The Higher Education Council in Jordan announced a several-point conclusive emergency plan to face university violence. The plan consists of creating awareness based on dialogue in universities, reconsidering university legislation and activating already dysfunctional sanctions. Moreover, the plan revealed the weakness of the performance of university security and the inexperience of the student affairs’ staff in dealing with the quarrels. Thus, a training program was put in place. Each university will be turned into a security fortress that is supervised by cameras — inside and outside — and employment opportunities after graduation will be linked to behavior on campus.
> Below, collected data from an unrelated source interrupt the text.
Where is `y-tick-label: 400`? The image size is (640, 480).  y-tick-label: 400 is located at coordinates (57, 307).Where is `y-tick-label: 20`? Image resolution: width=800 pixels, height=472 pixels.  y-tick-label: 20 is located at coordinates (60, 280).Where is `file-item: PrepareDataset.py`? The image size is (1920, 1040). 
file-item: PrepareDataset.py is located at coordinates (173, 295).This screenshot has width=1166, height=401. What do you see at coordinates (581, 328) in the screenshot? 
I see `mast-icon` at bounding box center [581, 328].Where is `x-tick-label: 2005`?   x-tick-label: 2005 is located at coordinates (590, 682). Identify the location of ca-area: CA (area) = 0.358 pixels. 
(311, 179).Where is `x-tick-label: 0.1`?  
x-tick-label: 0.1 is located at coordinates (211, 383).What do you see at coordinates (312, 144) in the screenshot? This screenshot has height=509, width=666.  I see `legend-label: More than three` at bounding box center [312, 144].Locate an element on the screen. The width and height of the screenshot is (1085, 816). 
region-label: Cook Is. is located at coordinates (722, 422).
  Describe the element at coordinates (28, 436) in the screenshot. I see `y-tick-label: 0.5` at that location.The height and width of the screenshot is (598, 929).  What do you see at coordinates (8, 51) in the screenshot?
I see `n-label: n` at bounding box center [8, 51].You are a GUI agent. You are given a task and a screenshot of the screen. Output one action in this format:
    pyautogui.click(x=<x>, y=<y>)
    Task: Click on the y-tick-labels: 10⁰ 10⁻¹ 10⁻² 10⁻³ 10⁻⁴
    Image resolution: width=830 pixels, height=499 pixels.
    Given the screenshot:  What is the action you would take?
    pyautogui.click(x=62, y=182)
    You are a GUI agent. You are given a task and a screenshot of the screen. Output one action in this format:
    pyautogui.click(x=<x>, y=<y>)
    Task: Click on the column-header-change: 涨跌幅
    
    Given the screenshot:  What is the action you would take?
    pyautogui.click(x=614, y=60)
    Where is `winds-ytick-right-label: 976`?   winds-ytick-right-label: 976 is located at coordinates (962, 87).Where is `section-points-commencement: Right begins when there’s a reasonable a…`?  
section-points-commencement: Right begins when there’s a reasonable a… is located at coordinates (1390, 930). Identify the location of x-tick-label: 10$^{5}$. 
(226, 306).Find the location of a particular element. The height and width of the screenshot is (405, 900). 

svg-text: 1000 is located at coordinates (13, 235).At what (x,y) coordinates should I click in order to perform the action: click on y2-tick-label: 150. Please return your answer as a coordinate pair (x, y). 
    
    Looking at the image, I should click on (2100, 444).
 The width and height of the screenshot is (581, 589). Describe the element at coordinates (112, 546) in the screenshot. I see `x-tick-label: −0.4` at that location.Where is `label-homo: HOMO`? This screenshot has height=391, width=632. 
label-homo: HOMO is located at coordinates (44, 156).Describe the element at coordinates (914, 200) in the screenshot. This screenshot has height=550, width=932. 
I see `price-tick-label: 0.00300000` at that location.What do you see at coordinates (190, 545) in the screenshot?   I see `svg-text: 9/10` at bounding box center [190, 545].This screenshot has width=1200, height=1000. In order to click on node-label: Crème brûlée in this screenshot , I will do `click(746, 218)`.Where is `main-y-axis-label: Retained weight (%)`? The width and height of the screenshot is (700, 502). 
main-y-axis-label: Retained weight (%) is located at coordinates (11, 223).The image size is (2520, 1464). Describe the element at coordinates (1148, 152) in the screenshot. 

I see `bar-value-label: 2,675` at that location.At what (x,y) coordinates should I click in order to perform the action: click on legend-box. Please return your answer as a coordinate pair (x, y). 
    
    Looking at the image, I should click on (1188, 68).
Yet, the irony lies in the solutions suggested by several MPs to deter university violence during a session that was held to discuss the phenomenon. After analyses and explanations, the MPs suggested imposing a uniform on students, forbidding women from wearing makeup and enforcing religious values. Some went so far as to demand the reintroduction of compulsory military service that had been halted since the mid-1990s and to make it an admission requirement to university because it “builds men,” as they said.

Outside the official box

Thabahtoona’s statistics indicate that 90% of university clashes erupt in the faculty of human sciences, whose students are the least educated in public secondary schools. They usually reach universities through bribes (like quotas for the underprivileged, children of members of the army, and children of staff and employees). In spite of that, the education council still refuses to reconsider university admission requirements as part of its plan.
Moreover, the plan has disregarded the demands of parties, civil-society organizations and campaigns defending the rights of students to participate in the university political life and lift the security grip off them to recreate a suitable university environment that puts an end to the students’ resorting to regional and tribal references.
Lifting the security grip and allowing political action is a dream that seemed realizable when King Abdullah II asked the security forces to keep their hands off universities for a period of 10 days, during his meeting with a group of young activists in early 2011. Two years later, we are still awaiting those royal 10 days, while security intervention persists.